Tidak terasa langkah Citra membawanya sampai di depan sebuah rumah dengan bangunan antik dan kuno. Rumah klasik yang tidak besar namun nyaman untuk pemiliknya tinggali.

"Assalamualaikum, Ibu," panggil Citra lirih ketika dia melihat ibunya sedang sibuk merapihkan sembako yang baru saja dia beli dari agen lalu merapihkannya di etalase warungnya.

"Waalaikumsalam, Citra," jawab Dewi dia terkejut melihat putrinya pulang.

"Masya Allah, putri kesayangan ibu akhirnya pulang juga, ibu kangen banget sama kamu, Nak," ucap Dewi lembut sambil memeluk dan mencium kedua pipi Citra.

"Kamu apa kabar, Sayang?" lanjut Dewi bertanya.

"Alhamdulillah aku baik, Bu," jawab Citra.

"Siapa Bu yang datang?" teriak Sakti dari dalam kamar menanyakan siapa tamu yang datang berkunjung kerumahnya.

"Citra pulang, Yah," jawab Dewi.

Mendengar nama putrinya disebut, Sakti langsung beranjak dari kasurnya dan menemui Citra di depan rumahnya.

Mata Sakti berkaca-kaca karena putri satu-satunya, kesayangan mereka akhirnya ingat pulang, dia ingat rumah dan kedua orangtuanya.

Citra langsung menarik tangan ayahnya dan mencium tangan yang sudah bekerja keras menghidupinya sampai dia besar, tangan yang sudah menyayanginya sedari bayi.

Dia menahan tangisnya dan masalahnya agar kedua orangtuanya tidak ikut bersedih.

"Ibu, putrinya pulang kenapa gak di ajak masuk?" sindir Sakti.

"Astaga, aku sampai lupa Ayah saking senangnya," jawab Dewi lalu dia mengajak Citra masuk dan Sakti membawakan tas milik sang putri.

Citra duduk disofa bersama Sakti sedangkan Dewi sibuk membuatkan es teh manis kesukaan Citra.

"Kamu pulang untuk selamanya atau hanya beberapa hari, Citra?" tanya Sakti.

"Ayah, orang baru sampai sudah ditanya begitu sih," protes Dewi sambil menaruh segelas es teh di meja dan secangkir teh panas untuk suaminya.

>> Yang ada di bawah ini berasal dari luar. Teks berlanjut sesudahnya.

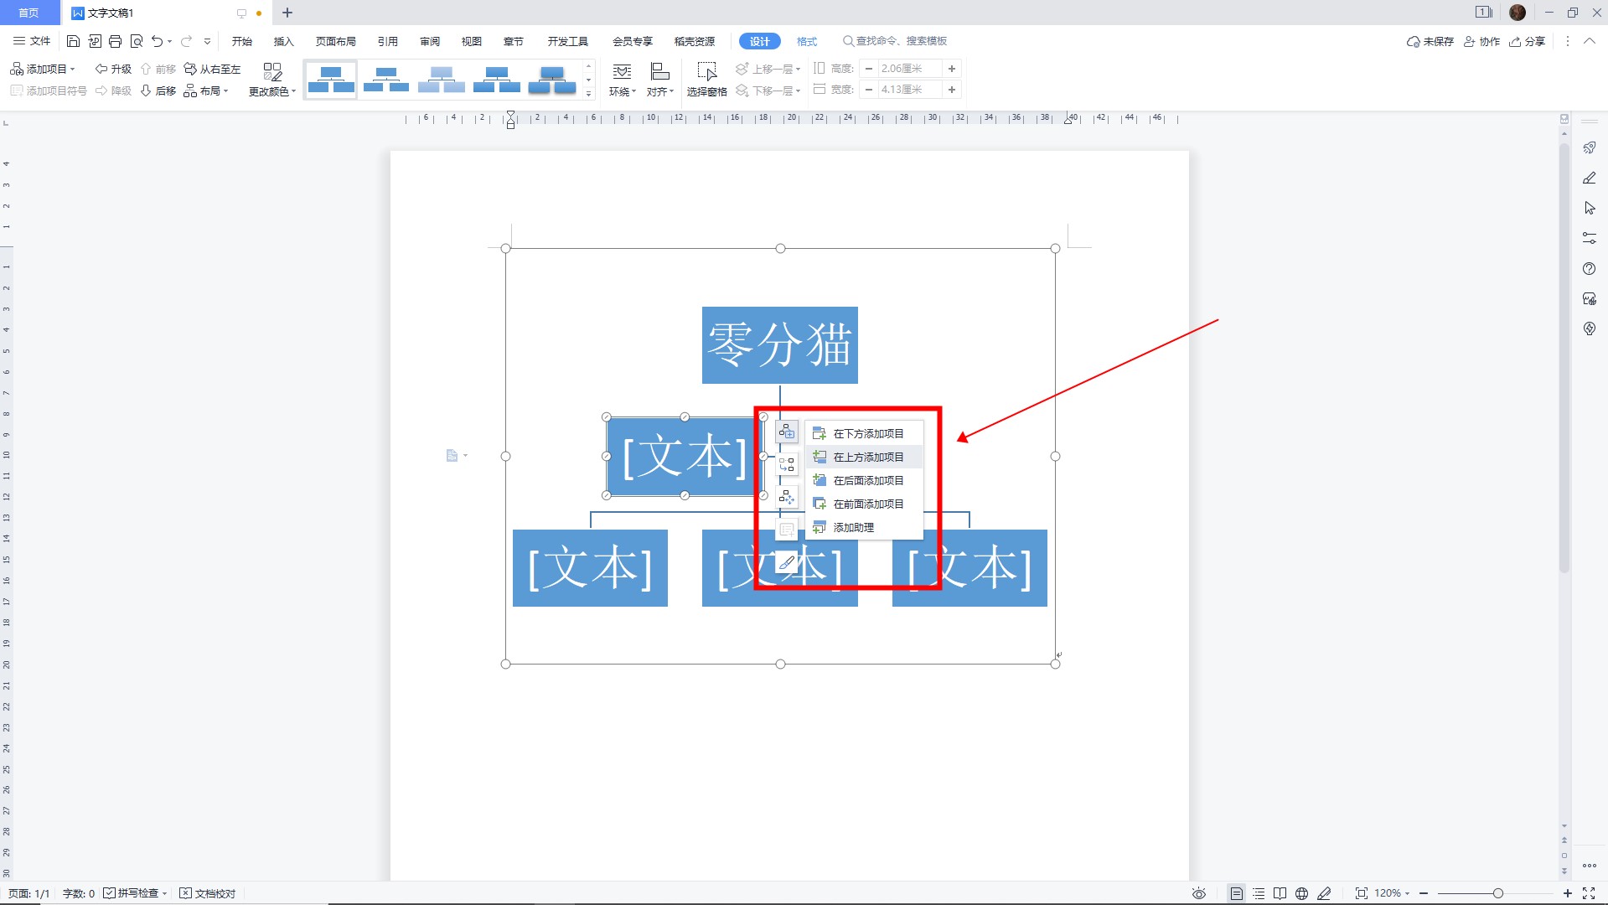
Task: Select 在上方添加项目 from the context menu
Action: [x=867, y=457]
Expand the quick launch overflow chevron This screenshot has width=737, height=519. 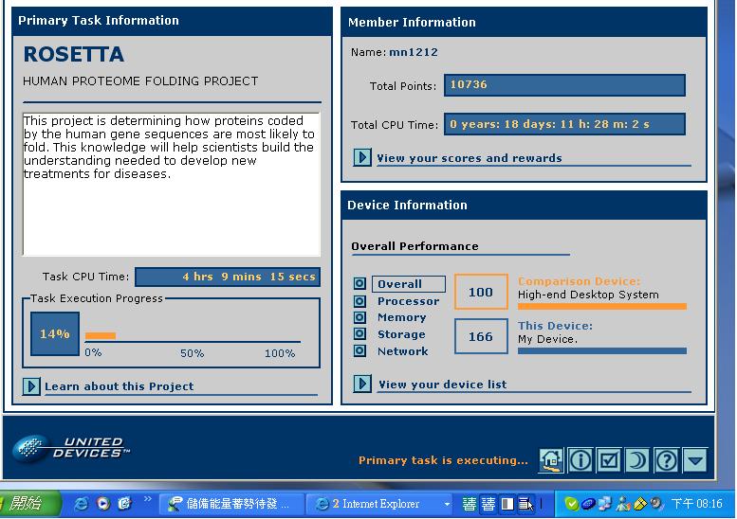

"Bukan begitu maksud ayah, Bu. Ayah lihat tas yang dibawa Citra itu sangat berat, isinya pakaian dia banyak berarti dia mau lama di sini, ayah cuma mau memastikan," balas Sakti.

"Aku mau tinggal di sini selamanya, Yah ... Bu ...," jawab Citra. Sontak senyum bahagia merekah diwajah Dewi. Tapi tidak dengan Sakti karena dia merasa curiga dengan kedatangan putrinya yang mendadak.

"Kontrak kerjaku di Jakarta sudah habis, dan aku gak tau lagi harus melamar kerja di mana karena semua kantor sedang mengurangi karyawan, jadi aku milih pulang kampung saja tinggal sama Ayah dan Ibu, siapa tau di sini aku bisa dapat pekerjaan," ucap Citra menjelaskan kepulangnnya karena dia melihat wajah ayahnya yang penuh tanda tanya.

"Kamu mau kerja apa di Desa seperti ini?" tanya Sakti sembari menyeruput teh yang disajikan istrinya.